Fifty-eighth annual meeting of the american association of physicists in medicine
TU-H-CAMPUS-JeP3-04: Factors Predicting a Need for Treatment Replanning with Proton Radiotherapy for Lung Cancer
Proton dose distribution is sensitive to tumor regression and tissue and normal anatomy changes. Replanning is sometimes necessary during treatment to ensure continue tumor coverage or avoid overtreatment of organs at risk (OARs). We investigated action thresholds for replanning and identified both dosimetric and non-dosimetric metrics that would predict a need for replan.
All consecutive lung cancer patients (n = 188) who received definitive proton radiotherapy and had more than two evaluation CT scans at the Roberts Proton Therapy Center (Philadelphia, USA) from 2011 to 2015 were included in this study. The cohort included a variety of tumor sizes, locations, histology, beam angles, as well as radiation-induced tumor and lung change. Dosimetric changes during therapy were characterized by changes in the dose volume distribution of PTV, ITV, and OARs (heart, cord, esophagus, brachial plexus and lungs). Tumor and lung change were characterized by changes in sizes, and in the distribution of Hounsfield numbers and water equivalent thickness (WET) along the beam path. We applied machine learning tools to identify both dosimetric and non-dosimetric metrics that predicted a replan.

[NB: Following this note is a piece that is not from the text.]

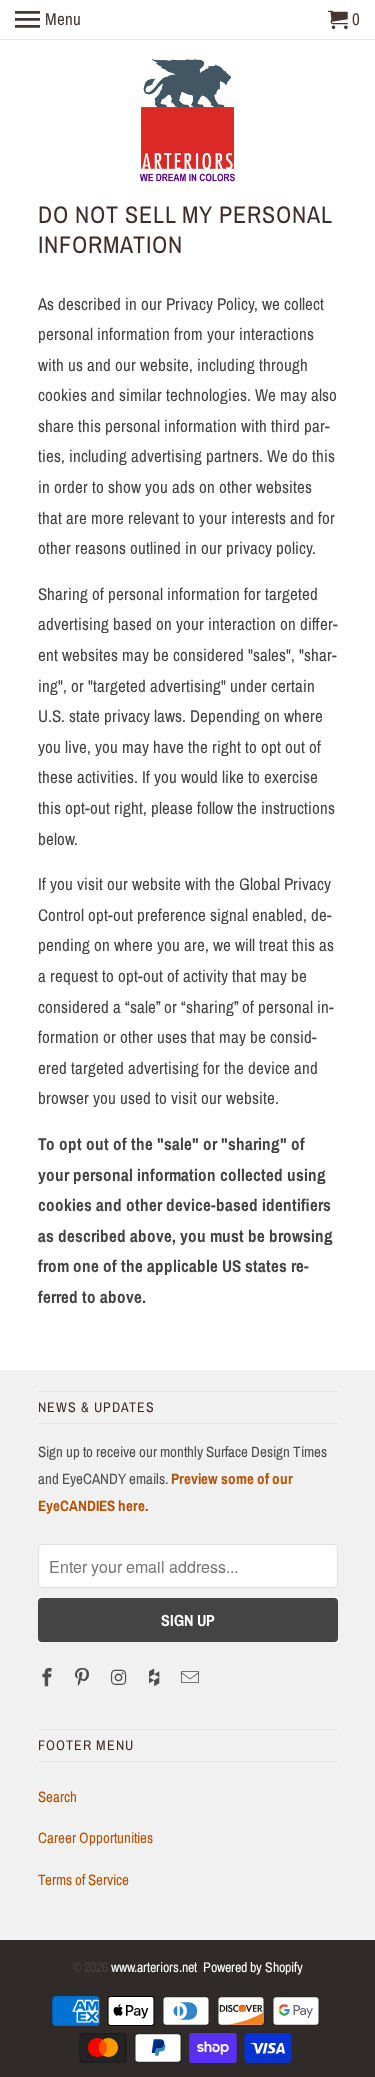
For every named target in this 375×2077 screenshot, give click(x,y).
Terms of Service (83, 1879)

Preliminary data showed that clinical indicators (n = 54) were highly correlated; thus, a simple indicator may be derived to guide the action threshold for replanning. Additionally, tumor regression alone could not predict dosimetric changes in OARs; it required further information about beam angles and tumor locations.
Both dosimetric and non-dosimetric factors are predictive of the need for replanning during proton treatment.